# Custom Problem Centrifugal Acceleration with varying radius

1. Jul 2, 2010

### azaharak

Hi... I have kinda made this problem up myself. How would one calculate the effect of the centrifugal force over a curve. For instance the following problem is taken from Physics GRE test GR8677 Question 6, but I have modified the question.

The question states.

A particle is initially at rest at the top of a curved frictionless track. The x and y coordinates of the track are related in dimensionless units by y=(x^2)/4, where the positive y axis is in the vertical downward direction. As the particle slides down the track, what is its tangential acceleration?

The solutions is gx/sqrt(x^2+4), which is easily obtained by differentiating y with respect to x to determine the slope of the tangent line, also related to tan(theta). Now you know both the opp and adj sides, so you can form sin(theta) from this giving you the answer.

Ok this is the tangential acceleration, but there must be some centrifugal acceleration which points perpendicular to the tangent line, and should decay because the radial length is getting larger. Any ideas in quantifying what the strength of the centrifugal acceleration is in terms of the position...

Or maybe, just determining the effective radius as a function of position.

Best

Az

Here is my thinking. Similar to the derivation of the centrifugal acceleration, forgot about the fact that the blocks speed is increasing for the moment. I simply want to calculate the varying centrifugal force associated with the curved path. Consider a small time delta t, the vector change in velocity between time 0 and time dt should should point normal toward the surface. The speed we are assuming is the same, so the angle between the two velocity vectors is delta (theta).

Using the law of cosines, I can relate the change in the velocity vector (Delta V)^2= V^2 + V^2 - 2V^2 cos(delta theta), which obviously simplifies. Now I get that (Delta V) is 2*V*sqrt(1-cos(deta theta))

i have some ideas where to go next but i'm debating they will lead anywhere.

thanks again

Best

Az

Last edited: Jul 2, 2010
2. Jul 6, 2010

### Cruikshank

I calculated the radius of curvature, used conservation of energy to get v as a function of x, and simply used (v^2)/r. Unless I am missing a subtlety, you could imagine joining an osculating circle to the parabola at the object's current location; it would then be pursuing circular motion. I see no reason why entering the circular portion of track would cause a sudden change in acceleration.

-------------------------

▸ **Written request a**
Copy the rows below word for word.

-------------------------

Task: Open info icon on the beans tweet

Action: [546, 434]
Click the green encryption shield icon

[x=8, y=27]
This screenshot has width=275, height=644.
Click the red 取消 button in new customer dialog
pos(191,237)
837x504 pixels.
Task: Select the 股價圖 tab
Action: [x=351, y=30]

-------------------------

▸ **Written request b**
Which trigonometric functions appear in the forum thread on centrifugal acceleration? List each one.

▸ **Task response a**
Task: Open info icon on the beans tweet

Action: [546, 434]
Click the green encryption shield icon

[x=8, y=27]
This screenshot has width=275, height=644.
Click the red 取消 button in new customer dialog
pos(191,237)
837x504 pixels.
Task: Select the 股價圖 tab
Action: [x=351, y=30]

▸ **Task response b**
tan (tangent), sin (sine), cos (cosine)